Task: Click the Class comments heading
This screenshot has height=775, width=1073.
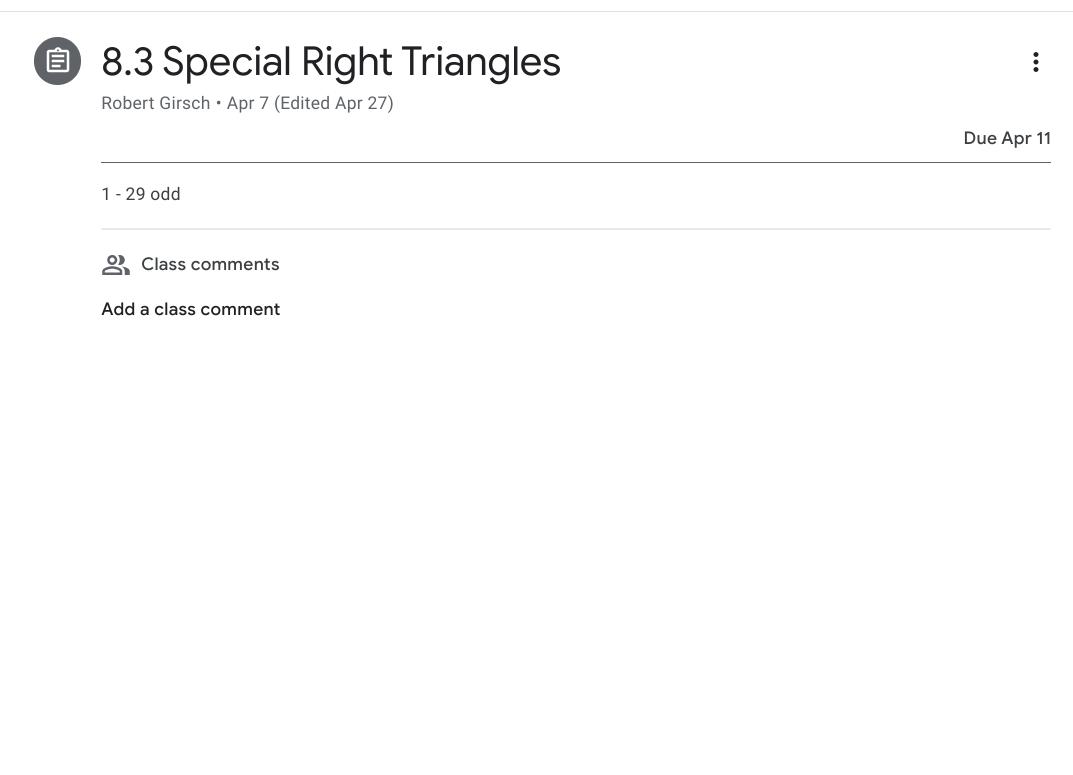Action: pos(210,265)

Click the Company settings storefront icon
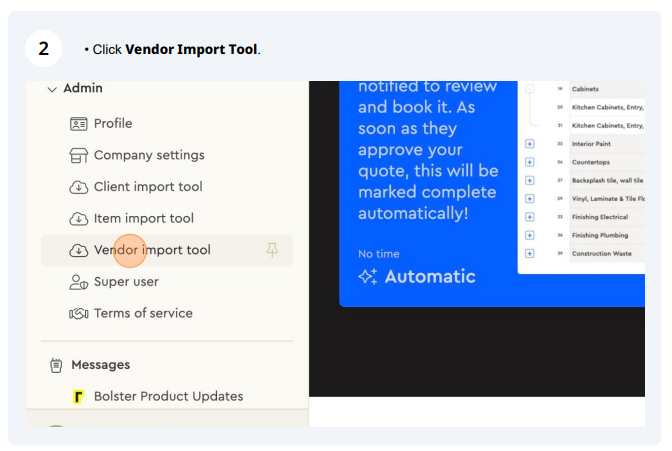78,156
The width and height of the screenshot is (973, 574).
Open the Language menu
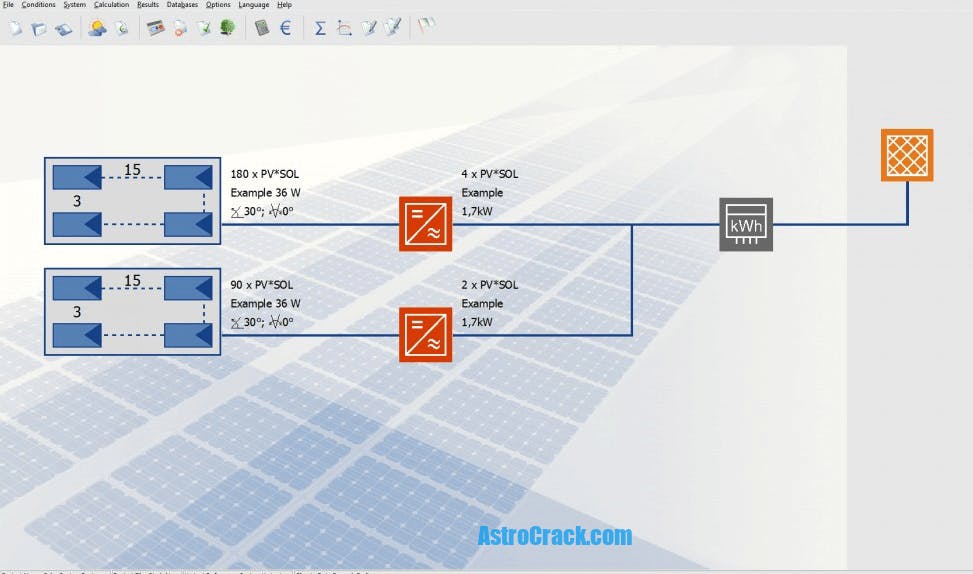(253, 5)
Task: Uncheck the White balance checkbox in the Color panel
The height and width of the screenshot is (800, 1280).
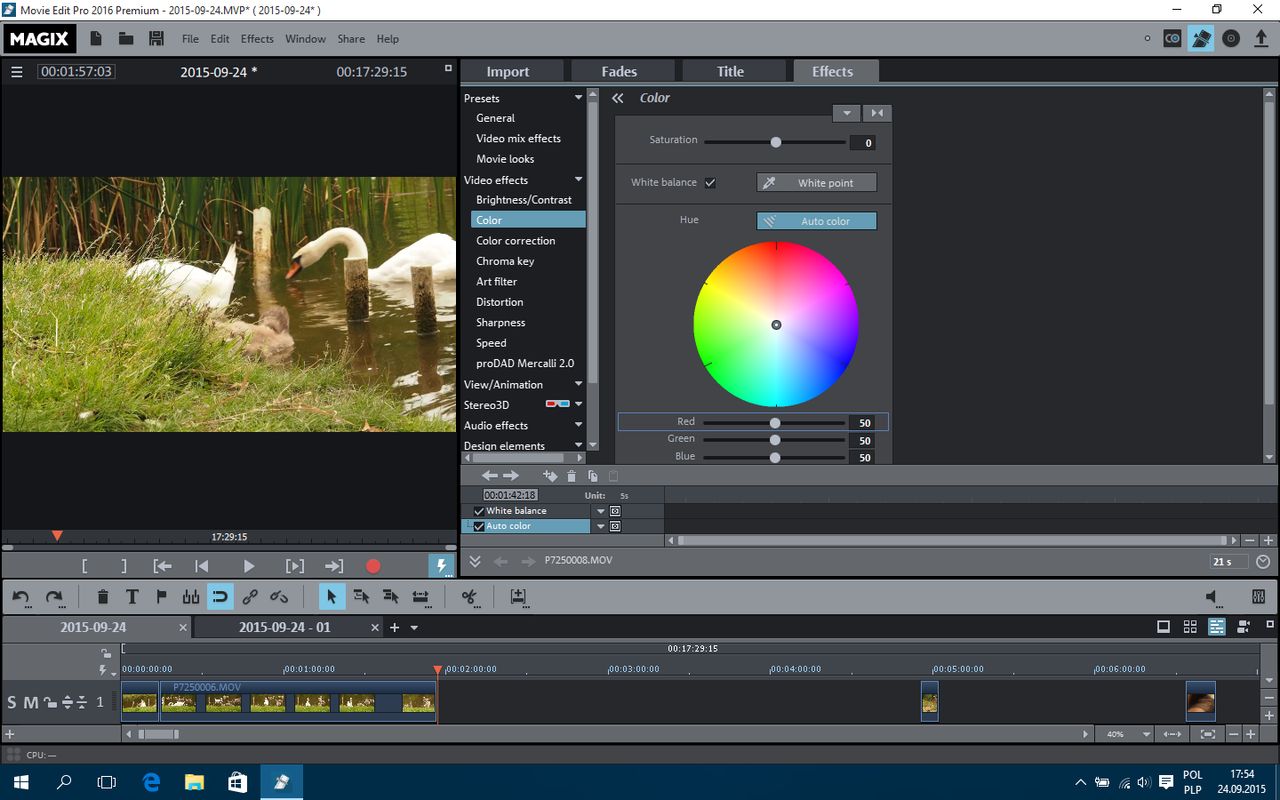Action: click(x=710, y=183)
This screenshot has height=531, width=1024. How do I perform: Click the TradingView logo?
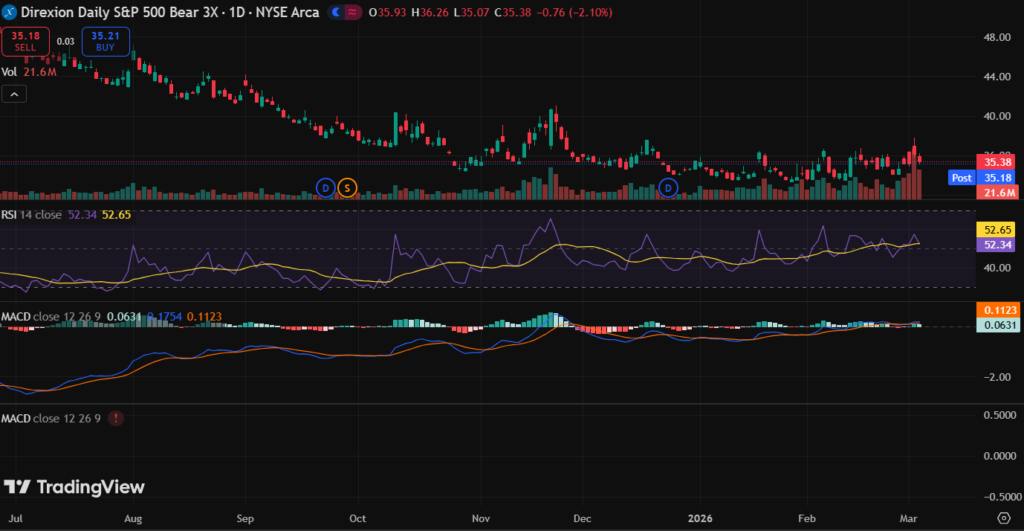click(74, 487)
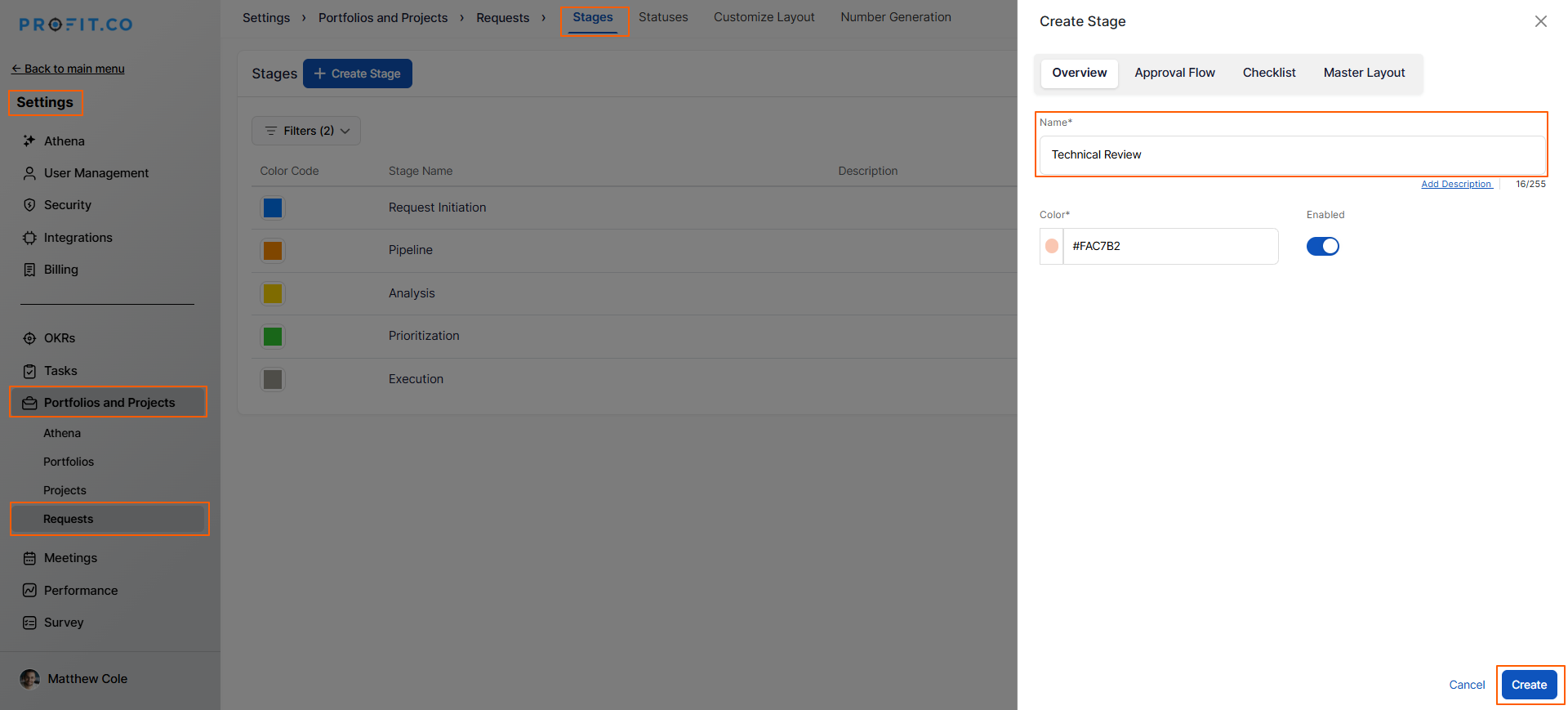This screenshot has height=710, width=1568.
Task: Select the Master Layout tab
Action: (x=1364, y=73)
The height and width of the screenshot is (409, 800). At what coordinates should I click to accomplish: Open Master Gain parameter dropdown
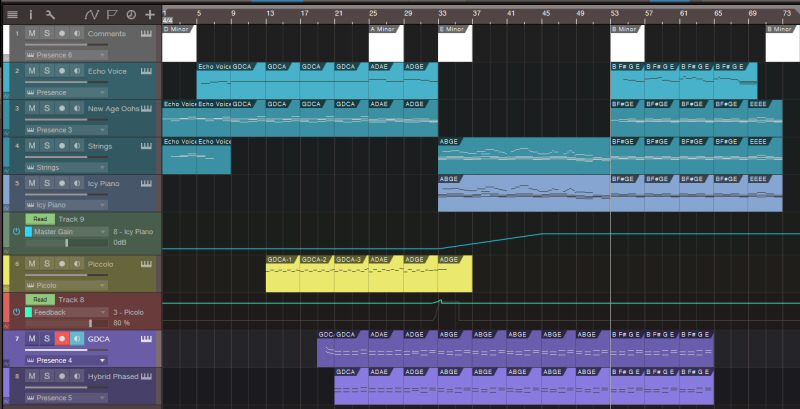pyautogui.click(x=66, y=232)
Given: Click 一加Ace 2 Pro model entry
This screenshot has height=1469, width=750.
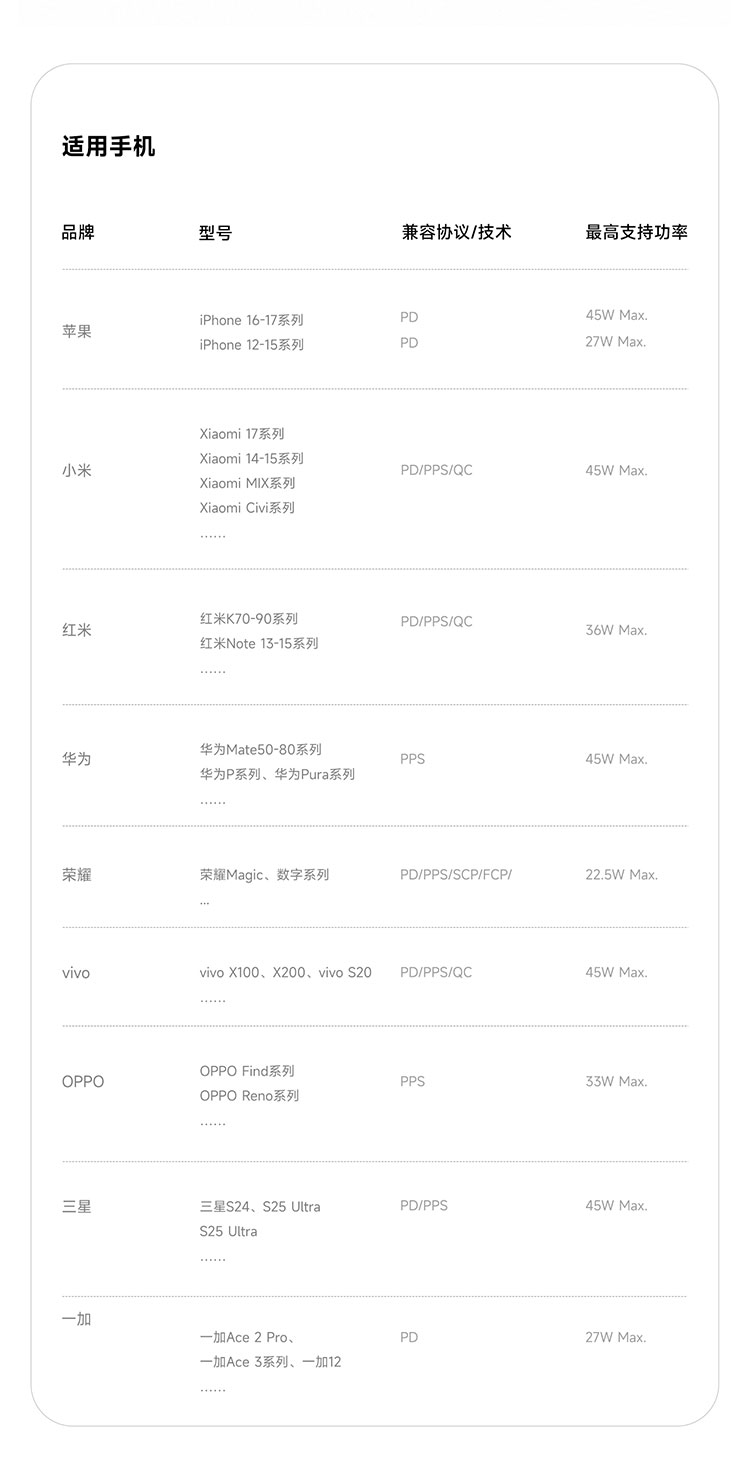Looking at the screenshot, I should tap(246, 1338).
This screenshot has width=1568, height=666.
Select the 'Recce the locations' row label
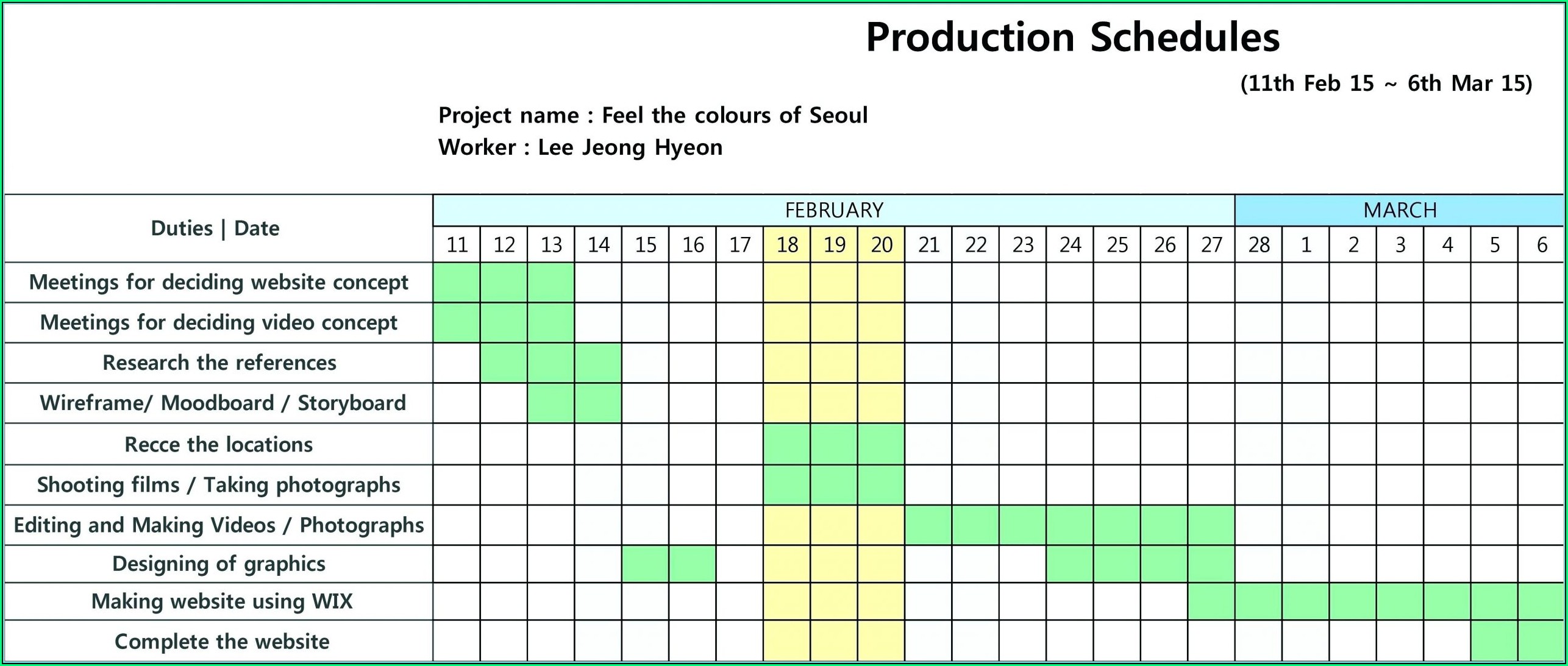tap(218, 444)
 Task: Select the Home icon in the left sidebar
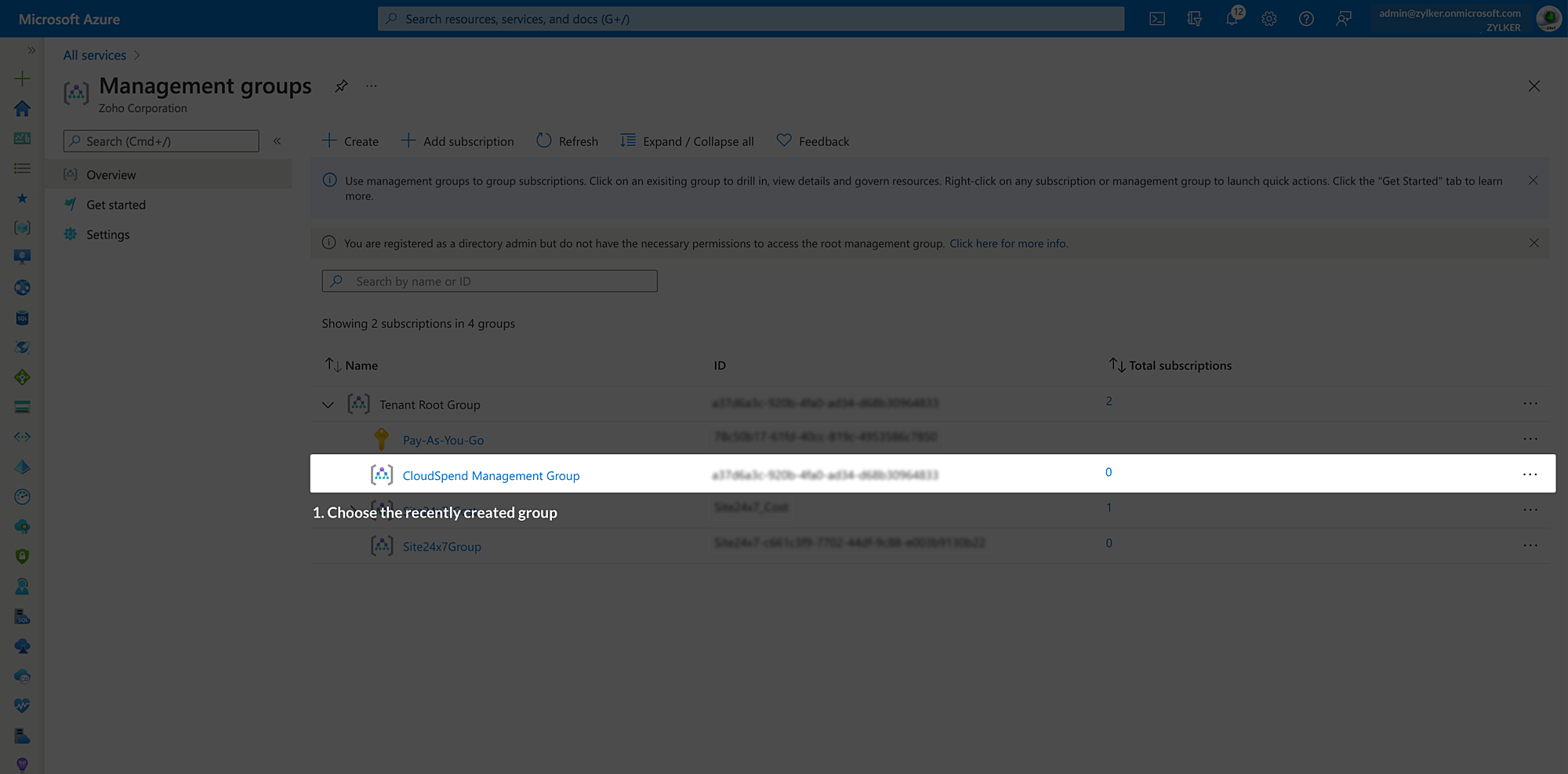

════

Enunciado
Reúna todas as linhas dos registros acima em que aparece a palavra "Select". Copie cada uma sem alterações.

Solução do problema
Task: Select the Master Layout tab
Select the 'Recce the locations' row label
 Task: Select the Home icon in the left sidebar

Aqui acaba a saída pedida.